Crystal Palace chairman Steve Parish questioned the continued use of VAR in football, explained the outcomes of the proposed renovation of Selhurst Park, and had his say on the latest round of Premier League television rights while speaking at the first Sport Industry Breakfast Club of 2018.
Speaking to sports broadcaster James Pearce at the BT Centre, Parish explained that the club hoped to progress with the upgrade soon. “For various reasons we’ve had massive under-investment in infrastructure over the last 30 years. By redeveloping the stand we have some fantastic nods to the heritage of the club, and the new stand design has been fantastically received. South London is really finding its identity now and there’s massive regeneration going on in the area. We want something fantastic being beamed around the world when we’re on television.
"The stand has been there since 1924, so it’s overdue a bit of a change and hopefully in mid-April we'll get the go ahead," added Parish, with the pitch-size also set to be increased in order to fit guidelines for international tournaments, such as the FIFA World Cup.
The plans, expected to cost between £75m and £100m, will increase capacity at the London-based ground from 26,000 to over 34,000, with the renovation also providing new facilities for the community and look to transform the matchday experience for supporters.
The chairman added that the opportunity to sell naming rights was being explored.
The Community Club
Parish said the club was keen to work with its community, stretching from the stadia upgrade, the role of the academy and engaging the South London audience.
“As the elite club in our area, we’re a focal point for young people to go out and enjoy sport.
"14% of all English Premier League players come within a ten mile radius of Selhurst Park, so we have an extraordinary catchment area. Everything about Crystal Palace is inner-city and inner-London, and we provide an opportunity for the kids that can’t necessarily get to the bigger clubs’ academies.
“We’re a local club in terms of the opportunities we can give these kids. My aim is that even if they didn’t make it as a professional footballer, I want everyone to look back and think ‘I am a better person for being there.”
Speaking to a room of senior sport industry figures, Parish raised concerns about the increasing use of VAR following a number of controversies around the use of the technology over the last few months.

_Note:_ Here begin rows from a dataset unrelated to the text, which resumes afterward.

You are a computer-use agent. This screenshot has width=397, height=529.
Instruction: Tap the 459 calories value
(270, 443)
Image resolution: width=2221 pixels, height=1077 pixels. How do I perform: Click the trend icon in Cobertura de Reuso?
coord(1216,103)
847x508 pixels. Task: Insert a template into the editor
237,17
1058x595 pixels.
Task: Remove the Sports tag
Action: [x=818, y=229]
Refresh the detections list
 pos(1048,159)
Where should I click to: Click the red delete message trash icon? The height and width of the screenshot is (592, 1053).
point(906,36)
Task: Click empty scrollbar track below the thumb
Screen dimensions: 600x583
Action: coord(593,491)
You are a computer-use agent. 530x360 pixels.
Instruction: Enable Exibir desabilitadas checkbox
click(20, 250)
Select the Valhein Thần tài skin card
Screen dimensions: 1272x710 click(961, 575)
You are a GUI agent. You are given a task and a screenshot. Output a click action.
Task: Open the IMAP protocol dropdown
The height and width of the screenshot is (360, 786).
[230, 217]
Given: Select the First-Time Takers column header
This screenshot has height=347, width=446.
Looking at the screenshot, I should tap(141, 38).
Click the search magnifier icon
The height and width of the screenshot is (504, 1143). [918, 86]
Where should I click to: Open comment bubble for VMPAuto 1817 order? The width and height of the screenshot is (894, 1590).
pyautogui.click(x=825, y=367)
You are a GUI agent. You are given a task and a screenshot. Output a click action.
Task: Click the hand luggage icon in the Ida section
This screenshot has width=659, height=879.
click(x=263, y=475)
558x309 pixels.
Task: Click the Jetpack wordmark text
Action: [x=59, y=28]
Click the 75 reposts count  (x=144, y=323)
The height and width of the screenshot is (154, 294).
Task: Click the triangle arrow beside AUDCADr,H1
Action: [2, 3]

“Honestly, I'm worried about VAR (Video Assistant Referee),” said Parish. “We're going down a dangerous road with those delays. Sport is a soap opera...and you'll lose those fringe fans if people are spending five minutes debating a replay.
“We have it for five key decisions at the moment, but you know the eventual outcome is just going to be more VAR. The worry is I can't see an end to it. Even if it goes well, we'll only end up just extending it to further uses and other decisions. The controversy is, and should be, part of the game."
Earlier this month Sky and BT finalised deals worth £4.464bn for five of the seven available broadcast packages for Premier League football, with the new agreements covering three seasons starting from 2019/20.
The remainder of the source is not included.